Uma empresa de software de Nova York cria agentes para o back office financeiro: cada fatura paga corretamente, cada pagamento recebido no prazo e ninguém digitando nada disso. O produto cumpria o que prometia. O pipeline não acompanhava.
Um controller que antes abria o navegador e percorria uma lista de fornecedores agora descrevia o problema a um assistente de IA e lia os poucos nomes que ele retornava. Essa empresa não estava entre eles. Vinte e quatro entrevistas com compradores-alvo, encomendadas a uma consultoria de estratégia, disseram a mesma coisa de vinte e quatro formas diferentes. Seu produto era real, mas os assistentes que faziam pesquisas para líderes financeiros não conseguiam vê-lo.

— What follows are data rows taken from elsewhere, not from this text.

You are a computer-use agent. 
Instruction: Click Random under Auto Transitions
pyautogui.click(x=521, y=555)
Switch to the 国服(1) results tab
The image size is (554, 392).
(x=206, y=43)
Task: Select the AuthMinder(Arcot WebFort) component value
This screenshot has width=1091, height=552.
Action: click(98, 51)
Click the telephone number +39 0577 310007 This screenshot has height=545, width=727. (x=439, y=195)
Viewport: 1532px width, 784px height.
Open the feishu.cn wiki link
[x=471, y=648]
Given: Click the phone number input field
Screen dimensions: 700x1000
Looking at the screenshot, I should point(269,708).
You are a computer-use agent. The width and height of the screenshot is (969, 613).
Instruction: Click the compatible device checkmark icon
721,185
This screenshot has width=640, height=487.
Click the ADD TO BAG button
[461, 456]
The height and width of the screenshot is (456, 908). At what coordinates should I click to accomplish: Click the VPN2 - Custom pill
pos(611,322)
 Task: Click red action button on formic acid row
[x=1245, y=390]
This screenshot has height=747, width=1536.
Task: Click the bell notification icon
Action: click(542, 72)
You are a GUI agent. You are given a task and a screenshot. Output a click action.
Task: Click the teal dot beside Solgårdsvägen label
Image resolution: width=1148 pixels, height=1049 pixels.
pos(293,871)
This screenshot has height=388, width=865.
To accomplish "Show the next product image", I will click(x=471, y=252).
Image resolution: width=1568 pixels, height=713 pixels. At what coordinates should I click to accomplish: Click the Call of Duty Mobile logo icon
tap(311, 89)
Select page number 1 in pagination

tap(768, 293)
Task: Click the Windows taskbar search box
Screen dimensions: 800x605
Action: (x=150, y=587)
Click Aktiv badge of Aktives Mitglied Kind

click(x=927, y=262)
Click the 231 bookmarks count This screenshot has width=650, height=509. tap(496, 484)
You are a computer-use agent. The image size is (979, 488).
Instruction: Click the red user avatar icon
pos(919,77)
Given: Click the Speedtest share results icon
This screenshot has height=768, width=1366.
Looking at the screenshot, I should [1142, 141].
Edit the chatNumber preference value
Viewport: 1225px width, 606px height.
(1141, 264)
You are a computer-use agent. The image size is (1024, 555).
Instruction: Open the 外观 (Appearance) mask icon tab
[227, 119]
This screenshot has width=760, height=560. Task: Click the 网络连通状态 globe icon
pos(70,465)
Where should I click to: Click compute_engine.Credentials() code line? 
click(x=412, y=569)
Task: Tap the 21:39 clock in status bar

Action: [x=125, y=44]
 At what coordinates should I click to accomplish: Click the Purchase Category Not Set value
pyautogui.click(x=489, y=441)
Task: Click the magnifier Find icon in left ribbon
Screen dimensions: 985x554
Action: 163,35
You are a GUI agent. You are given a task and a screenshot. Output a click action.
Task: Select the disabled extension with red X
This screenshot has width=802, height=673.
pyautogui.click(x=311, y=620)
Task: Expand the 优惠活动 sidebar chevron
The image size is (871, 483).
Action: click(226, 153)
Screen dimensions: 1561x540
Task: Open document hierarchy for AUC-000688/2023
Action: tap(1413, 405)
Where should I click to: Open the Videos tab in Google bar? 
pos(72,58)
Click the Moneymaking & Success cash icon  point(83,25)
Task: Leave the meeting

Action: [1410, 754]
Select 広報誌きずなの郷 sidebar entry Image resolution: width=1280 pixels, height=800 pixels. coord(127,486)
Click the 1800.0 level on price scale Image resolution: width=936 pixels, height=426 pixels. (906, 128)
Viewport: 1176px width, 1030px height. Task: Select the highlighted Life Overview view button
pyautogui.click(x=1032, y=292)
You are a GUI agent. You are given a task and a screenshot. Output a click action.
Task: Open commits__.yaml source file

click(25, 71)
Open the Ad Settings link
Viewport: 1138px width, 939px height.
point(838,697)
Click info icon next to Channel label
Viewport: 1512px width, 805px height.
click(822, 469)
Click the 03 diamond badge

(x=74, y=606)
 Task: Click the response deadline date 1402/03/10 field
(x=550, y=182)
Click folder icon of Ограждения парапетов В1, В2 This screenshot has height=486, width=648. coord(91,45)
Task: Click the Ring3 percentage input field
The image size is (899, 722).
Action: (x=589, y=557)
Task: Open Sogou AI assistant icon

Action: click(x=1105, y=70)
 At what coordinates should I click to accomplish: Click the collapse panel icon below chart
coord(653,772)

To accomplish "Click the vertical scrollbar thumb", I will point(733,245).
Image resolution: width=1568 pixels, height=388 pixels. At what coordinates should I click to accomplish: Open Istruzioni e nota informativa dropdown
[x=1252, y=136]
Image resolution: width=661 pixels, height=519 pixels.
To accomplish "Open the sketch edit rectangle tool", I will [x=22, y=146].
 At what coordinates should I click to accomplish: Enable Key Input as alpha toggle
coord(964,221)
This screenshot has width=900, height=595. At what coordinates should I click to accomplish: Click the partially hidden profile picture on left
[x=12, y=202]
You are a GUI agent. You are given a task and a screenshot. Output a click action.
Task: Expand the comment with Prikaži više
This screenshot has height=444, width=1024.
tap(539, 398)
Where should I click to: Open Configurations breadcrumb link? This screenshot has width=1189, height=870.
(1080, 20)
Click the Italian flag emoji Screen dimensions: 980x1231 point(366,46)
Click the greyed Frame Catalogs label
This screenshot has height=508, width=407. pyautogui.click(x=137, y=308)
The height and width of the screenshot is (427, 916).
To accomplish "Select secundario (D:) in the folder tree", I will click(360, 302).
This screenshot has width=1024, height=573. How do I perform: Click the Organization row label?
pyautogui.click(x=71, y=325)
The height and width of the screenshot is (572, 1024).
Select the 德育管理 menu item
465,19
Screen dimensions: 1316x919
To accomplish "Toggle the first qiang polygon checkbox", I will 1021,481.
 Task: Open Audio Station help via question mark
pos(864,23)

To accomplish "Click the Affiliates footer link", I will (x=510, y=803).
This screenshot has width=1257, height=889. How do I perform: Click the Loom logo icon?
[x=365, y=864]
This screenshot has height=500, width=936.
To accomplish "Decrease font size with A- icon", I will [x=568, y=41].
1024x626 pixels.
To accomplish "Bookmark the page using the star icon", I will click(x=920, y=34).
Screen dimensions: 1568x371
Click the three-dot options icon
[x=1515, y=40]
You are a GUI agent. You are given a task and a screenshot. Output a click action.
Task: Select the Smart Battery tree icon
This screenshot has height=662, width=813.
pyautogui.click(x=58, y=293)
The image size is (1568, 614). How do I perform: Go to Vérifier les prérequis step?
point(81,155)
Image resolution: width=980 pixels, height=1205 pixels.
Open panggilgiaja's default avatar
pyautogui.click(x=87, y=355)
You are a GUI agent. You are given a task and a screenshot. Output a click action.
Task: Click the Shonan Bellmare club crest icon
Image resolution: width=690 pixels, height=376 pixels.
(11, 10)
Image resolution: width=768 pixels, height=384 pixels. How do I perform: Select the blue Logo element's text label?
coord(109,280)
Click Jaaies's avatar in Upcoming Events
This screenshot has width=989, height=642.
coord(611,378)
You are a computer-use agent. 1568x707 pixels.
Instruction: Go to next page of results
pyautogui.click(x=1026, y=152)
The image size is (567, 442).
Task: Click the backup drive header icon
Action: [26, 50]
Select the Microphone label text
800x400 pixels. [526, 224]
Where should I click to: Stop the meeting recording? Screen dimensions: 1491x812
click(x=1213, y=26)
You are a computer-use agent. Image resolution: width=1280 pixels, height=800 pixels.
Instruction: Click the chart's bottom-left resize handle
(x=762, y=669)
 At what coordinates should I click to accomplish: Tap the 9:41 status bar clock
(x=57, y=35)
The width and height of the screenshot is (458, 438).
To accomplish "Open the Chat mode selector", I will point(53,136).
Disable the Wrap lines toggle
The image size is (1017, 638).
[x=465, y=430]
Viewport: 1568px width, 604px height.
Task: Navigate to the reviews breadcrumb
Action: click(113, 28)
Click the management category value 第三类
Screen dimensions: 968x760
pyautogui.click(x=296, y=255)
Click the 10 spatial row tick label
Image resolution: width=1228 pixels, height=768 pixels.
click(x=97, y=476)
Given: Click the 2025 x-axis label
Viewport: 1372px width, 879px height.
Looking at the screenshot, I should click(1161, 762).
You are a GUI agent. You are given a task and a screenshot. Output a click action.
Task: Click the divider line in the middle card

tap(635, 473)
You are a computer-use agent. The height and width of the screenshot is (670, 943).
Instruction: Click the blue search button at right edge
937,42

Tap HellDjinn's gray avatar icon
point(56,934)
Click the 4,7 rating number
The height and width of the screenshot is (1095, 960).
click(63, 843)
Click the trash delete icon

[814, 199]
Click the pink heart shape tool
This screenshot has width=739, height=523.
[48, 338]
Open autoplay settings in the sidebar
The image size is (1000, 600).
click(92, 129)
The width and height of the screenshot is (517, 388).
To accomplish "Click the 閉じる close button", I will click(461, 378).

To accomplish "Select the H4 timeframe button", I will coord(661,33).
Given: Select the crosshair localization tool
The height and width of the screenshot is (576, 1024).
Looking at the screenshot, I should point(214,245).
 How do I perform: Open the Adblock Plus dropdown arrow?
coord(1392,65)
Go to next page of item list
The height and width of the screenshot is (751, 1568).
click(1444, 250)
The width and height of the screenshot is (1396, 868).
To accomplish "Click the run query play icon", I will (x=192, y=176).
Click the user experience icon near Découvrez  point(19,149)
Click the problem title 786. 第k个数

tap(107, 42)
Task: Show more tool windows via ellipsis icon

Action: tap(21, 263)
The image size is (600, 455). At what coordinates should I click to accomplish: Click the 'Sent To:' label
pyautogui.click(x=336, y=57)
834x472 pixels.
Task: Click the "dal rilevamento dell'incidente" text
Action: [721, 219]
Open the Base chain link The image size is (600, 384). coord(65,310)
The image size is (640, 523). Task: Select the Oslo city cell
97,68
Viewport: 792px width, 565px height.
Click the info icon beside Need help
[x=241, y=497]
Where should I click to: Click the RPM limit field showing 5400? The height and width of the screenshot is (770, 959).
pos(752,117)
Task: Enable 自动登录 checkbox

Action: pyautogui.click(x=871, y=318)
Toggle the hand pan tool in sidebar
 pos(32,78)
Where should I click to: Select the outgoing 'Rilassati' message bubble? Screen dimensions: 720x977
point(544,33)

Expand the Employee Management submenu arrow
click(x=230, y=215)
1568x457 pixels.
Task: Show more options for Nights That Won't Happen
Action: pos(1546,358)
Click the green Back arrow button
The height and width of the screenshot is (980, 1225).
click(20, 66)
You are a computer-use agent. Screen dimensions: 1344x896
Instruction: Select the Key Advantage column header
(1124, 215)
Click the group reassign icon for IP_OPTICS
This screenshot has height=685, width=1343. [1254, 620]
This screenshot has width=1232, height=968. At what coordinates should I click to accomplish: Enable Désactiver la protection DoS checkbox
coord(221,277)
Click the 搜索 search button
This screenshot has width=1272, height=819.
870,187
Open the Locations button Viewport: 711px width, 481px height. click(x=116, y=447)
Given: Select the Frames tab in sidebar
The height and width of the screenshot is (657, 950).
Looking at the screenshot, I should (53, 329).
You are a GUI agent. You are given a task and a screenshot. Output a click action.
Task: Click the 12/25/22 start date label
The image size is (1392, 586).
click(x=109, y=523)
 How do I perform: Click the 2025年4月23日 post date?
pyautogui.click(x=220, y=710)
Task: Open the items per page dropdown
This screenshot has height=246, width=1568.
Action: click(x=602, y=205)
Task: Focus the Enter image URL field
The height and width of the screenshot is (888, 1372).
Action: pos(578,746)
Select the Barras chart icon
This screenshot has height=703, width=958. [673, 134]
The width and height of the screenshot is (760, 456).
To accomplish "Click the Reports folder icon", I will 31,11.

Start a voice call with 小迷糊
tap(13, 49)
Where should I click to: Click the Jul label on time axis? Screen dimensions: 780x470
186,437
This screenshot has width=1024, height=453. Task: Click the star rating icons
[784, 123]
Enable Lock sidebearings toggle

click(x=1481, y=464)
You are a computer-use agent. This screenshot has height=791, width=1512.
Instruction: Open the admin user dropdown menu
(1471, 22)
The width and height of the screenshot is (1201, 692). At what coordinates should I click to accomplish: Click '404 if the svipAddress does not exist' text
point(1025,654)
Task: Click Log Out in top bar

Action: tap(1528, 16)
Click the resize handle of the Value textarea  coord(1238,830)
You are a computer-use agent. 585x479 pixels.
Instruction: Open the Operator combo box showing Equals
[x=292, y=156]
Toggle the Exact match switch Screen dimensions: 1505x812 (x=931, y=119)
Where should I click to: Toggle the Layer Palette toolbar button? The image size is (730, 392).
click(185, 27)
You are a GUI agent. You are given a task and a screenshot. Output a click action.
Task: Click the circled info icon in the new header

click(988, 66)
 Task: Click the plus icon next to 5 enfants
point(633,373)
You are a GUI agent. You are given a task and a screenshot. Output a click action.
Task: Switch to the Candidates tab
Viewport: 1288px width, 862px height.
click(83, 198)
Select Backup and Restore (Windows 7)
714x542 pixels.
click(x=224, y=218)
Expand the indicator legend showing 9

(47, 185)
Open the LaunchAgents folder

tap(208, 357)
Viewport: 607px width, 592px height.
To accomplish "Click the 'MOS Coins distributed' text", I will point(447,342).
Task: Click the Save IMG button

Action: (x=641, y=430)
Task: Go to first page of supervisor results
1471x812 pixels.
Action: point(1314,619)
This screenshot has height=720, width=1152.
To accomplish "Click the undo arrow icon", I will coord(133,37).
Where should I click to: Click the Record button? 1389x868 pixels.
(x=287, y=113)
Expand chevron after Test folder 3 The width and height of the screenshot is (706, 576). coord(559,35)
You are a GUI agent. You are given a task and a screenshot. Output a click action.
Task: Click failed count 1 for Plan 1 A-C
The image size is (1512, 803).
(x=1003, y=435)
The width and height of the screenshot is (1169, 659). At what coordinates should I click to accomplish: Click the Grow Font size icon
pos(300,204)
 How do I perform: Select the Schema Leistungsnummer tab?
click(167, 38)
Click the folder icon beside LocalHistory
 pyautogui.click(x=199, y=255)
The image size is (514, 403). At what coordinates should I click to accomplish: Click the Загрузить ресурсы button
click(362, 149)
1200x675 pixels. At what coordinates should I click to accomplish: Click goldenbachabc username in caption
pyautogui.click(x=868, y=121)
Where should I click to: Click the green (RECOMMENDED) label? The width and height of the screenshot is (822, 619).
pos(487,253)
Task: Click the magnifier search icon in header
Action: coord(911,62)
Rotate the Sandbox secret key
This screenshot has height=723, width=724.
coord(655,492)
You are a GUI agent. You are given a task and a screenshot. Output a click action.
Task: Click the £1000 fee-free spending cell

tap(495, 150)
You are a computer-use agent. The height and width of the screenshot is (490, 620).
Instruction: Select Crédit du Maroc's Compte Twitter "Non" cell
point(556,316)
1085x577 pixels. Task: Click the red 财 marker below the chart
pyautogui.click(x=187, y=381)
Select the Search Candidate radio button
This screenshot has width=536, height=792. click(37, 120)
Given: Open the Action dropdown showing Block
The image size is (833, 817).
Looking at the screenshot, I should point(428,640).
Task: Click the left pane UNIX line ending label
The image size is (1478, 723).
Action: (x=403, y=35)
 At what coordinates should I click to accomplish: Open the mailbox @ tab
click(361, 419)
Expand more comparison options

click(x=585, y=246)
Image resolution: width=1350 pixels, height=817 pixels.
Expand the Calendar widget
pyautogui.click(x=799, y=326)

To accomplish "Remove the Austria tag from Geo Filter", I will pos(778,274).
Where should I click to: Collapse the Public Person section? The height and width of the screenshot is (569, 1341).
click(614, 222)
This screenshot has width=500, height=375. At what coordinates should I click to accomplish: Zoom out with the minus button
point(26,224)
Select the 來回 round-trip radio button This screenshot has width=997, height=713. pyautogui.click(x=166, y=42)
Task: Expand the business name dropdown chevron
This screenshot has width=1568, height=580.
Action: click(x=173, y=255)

Criamos gêmeos digitais dos clientes dos seus principais grupos de compradores: como líderes financeiros perguntam, comparam e decidem. Eles revelaram as jornadas por trás das negociações mais longas, a posição da empresa em relação aos concorrentes mencionados em seu lugar e quanta receita o canal poderia alcançar. As primeiras ações entraram no ar no fim do mês. Em poucos dias, as sessões de novos visitantes registraram +305% em relação a uma base que permanecia estável.
A empresa havia construído para um mundo em que os agentes fazem o trabalho. Estar certa sobre esse futuro se mostrou um problema diferente de ser encontrada nele.